Após anos de embates nas esferas administrativa e judiciária, Vila Velha liberou a construção de casas no Morro do Moreno. Embora as novas regras do Plano Diretor sirvam para regularizar uma situação presente, de atuais moradores e proprietários de terrenos, é essencial que a legislação não descuide dos impactos futuros que a ocupação da área pode acarretar. A população, principal beneficiária das trilhas, da fauna e da flora nativas, da água mineral e da vista da região deve permanecer alerta.
O maciço que dá as boas-vindas a quem chega à cidade merece ser preservado, seguindo estritas normais ambientais, para que não perca seu título de cartão-postal. Vila Velha deve aprender com os erros do passado, quando legisladores e ocupantes do Executivo permitiram a ocupação desordenada de seu território, com sérios prejuízos para a qualidade de vida da população.
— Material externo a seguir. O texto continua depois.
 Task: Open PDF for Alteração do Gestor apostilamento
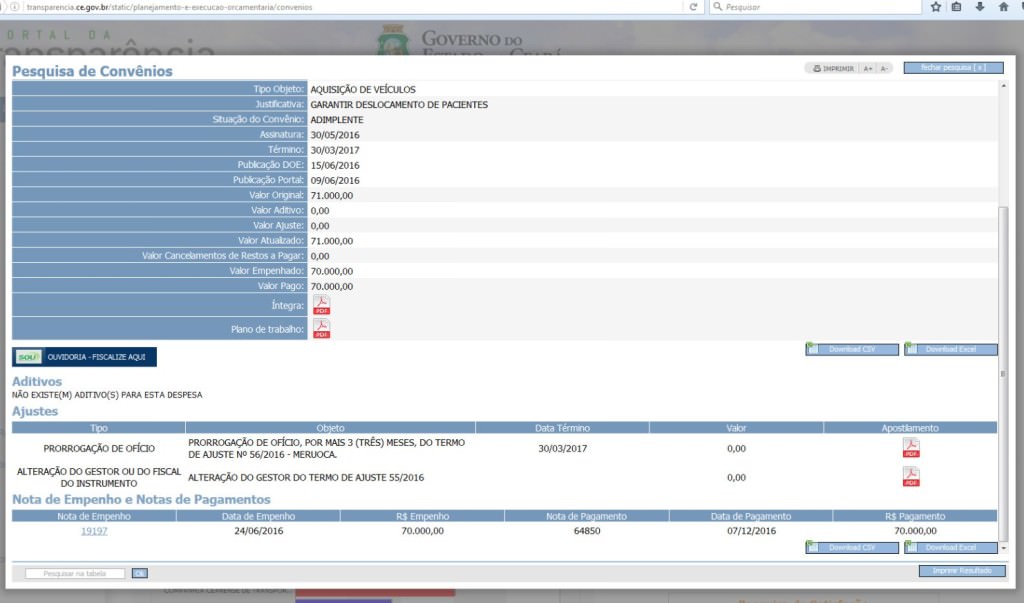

Basta lembrar das constantes enchentes que invadem casas à beira de rios, da erosão marítima na Ponta da Fruta e da sombra que cobre toda a orla de pontos turísticos como Praia da Costa e Itapuã. São ônus quase impossíveis de serem revertidos depois que o mal está feito.
Poluição, ausência de áreas verdes, aumento de temperatura, dificuldade de acesso a bens e serviços e até violência integram também a longa lista de consequências negativas do crescimento descontrolado. As cidades do futuro são pensadas no presente.